Nach Herzenslust im feuchten Ton wühlen – das ist so richtig nach dem Geschmack von Alyssa. Als der Workshop „Völlig abgedreht – Töpfern mit der Scheibe“ am vergangenen Montag startete, wusste die Neunjährige sofort, was unter ihren kreativen Händen entstehen sollte: „Eine Spardose in Form eines Osterhasen, so was habe ich mir schon lange gewünscht.“
Auch ihre sieben Kollegen im Alter zwischen acht und zwölf Jahren waren mit genauen Vorstellungen zu Dirk Wenke gekommen. „Schalen, Töpfe, Teller, Vasen – und viele Tiere“, resümiert der Kursleiter am letzten Workshop-Tag.

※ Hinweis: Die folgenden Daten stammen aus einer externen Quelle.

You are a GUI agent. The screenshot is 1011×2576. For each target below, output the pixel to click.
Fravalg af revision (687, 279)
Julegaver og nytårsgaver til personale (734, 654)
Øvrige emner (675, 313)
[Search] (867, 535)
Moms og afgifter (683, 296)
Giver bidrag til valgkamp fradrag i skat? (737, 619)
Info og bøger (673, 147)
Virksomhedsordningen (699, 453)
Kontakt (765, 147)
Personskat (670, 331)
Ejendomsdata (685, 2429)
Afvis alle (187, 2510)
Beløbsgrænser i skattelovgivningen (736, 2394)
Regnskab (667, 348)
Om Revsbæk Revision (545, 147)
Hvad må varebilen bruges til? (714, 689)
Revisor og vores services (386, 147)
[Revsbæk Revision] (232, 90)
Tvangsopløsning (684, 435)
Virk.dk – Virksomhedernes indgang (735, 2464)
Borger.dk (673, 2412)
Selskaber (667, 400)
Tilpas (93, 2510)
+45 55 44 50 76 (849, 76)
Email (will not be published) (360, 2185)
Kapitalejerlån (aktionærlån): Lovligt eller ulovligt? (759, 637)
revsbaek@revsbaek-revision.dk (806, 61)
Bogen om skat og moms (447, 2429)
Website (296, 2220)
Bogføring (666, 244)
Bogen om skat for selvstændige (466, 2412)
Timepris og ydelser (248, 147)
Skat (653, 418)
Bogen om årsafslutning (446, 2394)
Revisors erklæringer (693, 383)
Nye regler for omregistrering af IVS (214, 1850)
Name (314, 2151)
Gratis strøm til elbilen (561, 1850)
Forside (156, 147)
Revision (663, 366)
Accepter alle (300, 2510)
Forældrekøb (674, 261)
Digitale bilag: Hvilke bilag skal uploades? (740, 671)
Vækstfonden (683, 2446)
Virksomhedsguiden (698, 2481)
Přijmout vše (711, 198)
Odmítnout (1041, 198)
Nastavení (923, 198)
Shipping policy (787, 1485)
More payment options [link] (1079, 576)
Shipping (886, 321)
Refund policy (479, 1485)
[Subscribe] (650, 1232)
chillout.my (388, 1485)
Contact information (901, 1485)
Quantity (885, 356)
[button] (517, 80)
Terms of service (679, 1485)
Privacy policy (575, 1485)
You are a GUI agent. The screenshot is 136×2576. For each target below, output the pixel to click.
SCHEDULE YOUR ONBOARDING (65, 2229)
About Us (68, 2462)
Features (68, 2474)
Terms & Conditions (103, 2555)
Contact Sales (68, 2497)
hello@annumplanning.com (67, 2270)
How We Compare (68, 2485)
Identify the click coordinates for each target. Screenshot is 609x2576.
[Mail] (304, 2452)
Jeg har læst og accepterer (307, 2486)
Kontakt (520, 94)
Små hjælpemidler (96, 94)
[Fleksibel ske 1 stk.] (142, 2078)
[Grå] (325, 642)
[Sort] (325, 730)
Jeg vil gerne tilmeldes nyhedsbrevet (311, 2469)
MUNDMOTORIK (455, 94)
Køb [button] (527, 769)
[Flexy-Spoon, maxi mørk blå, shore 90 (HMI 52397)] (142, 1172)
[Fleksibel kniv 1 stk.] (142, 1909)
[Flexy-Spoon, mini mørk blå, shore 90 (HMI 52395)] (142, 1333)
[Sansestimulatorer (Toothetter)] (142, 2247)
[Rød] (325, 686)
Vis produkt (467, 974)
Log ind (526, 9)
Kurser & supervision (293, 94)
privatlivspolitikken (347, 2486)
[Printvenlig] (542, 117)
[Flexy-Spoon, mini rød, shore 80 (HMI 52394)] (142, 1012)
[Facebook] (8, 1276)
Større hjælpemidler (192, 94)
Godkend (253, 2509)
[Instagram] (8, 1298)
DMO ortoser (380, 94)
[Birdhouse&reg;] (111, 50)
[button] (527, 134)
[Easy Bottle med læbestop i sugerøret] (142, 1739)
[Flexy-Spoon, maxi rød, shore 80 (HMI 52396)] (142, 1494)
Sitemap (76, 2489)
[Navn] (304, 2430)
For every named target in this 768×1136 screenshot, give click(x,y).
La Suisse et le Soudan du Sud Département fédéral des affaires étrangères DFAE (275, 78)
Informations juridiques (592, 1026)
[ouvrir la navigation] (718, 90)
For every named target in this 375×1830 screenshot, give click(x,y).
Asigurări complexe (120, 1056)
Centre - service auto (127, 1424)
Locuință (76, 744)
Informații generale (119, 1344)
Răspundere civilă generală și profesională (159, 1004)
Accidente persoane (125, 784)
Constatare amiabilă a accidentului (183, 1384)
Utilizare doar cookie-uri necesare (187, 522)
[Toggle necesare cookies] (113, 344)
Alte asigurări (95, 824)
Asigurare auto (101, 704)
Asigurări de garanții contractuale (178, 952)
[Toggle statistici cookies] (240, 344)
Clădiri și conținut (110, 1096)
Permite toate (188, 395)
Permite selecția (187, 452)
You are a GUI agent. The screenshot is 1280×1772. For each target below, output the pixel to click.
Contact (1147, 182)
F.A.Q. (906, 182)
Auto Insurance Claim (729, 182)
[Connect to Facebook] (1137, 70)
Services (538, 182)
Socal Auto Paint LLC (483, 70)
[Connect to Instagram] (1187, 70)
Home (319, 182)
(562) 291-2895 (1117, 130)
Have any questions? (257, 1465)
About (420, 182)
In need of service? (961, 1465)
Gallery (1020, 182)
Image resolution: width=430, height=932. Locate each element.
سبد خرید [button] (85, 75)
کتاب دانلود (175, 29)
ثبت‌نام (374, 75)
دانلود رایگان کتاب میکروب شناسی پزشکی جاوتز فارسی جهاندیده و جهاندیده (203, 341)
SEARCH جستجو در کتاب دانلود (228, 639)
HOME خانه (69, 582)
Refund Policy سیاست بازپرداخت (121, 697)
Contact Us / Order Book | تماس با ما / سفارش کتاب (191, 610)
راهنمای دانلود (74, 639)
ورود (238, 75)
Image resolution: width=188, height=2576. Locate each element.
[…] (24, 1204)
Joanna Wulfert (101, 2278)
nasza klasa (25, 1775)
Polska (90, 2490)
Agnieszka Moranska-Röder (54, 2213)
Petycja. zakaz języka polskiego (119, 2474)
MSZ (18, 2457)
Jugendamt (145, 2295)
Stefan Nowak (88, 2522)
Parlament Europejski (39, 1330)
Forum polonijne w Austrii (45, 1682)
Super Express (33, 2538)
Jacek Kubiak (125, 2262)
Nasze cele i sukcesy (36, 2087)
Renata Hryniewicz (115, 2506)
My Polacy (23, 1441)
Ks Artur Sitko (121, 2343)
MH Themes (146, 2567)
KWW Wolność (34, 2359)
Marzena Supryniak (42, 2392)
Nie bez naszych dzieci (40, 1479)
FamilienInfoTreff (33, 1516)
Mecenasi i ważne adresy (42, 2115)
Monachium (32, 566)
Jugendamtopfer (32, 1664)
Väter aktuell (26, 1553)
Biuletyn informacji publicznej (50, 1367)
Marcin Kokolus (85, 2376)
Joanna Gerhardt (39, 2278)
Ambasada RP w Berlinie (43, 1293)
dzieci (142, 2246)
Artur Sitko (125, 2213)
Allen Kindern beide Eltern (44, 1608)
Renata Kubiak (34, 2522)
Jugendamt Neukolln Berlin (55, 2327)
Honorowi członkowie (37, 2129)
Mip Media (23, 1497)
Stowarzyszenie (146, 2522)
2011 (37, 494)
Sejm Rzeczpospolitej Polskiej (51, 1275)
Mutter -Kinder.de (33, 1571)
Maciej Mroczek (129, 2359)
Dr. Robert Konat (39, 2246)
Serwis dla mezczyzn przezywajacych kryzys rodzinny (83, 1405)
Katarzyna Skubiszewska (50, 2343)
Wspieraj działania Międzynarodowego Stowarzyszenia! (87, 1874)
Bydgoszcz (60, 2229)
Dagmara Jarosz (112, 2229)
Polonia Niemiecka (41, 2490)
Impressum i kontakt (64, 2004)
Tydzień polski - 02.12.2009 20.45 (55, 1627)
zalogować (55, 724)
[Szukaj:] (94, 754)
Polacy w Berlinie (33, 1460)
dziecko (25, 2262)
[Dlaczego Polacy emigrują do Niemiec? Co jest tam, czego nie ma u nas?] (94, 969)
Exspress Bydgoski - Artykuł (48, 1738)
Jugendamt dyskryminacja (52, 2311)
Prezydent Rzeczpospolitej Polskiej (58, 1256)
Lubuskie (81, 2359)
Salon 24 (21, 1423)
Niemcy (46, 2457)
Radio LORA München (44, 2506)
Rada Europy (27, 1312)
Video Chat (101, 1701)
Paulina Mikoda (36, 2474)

Besonders die Arbeit mit der rotierenden Töpferscheibe machte den Kindern Spaß, das Zentrieren der Tonmasse und zu verhindern, dass das Material ins Schlingern gerät, verlangte letzte Woche viel Einfühlungsvermögen. Doch die Kids lernten schnell: „Es waren echte Naturtalente dabei“, so Wenke anerkennend.
Über die Feiertage trockenten die kalkweißen Gegenstände, gestern nun wurden Gefäße und Tiere mit bleifreier Glasur, einer Flüssigkeit mit Glaspartikeln und Farbpigmenten, bepinselt. Klare Sache, dass Arno seinen fischenden Indianer im Boot in sattem Rubinrot erstrahlen lässt, einen Gentleman mit Chapeau und Stock dagegen in seriös wirkendem Schwarz abdeckt.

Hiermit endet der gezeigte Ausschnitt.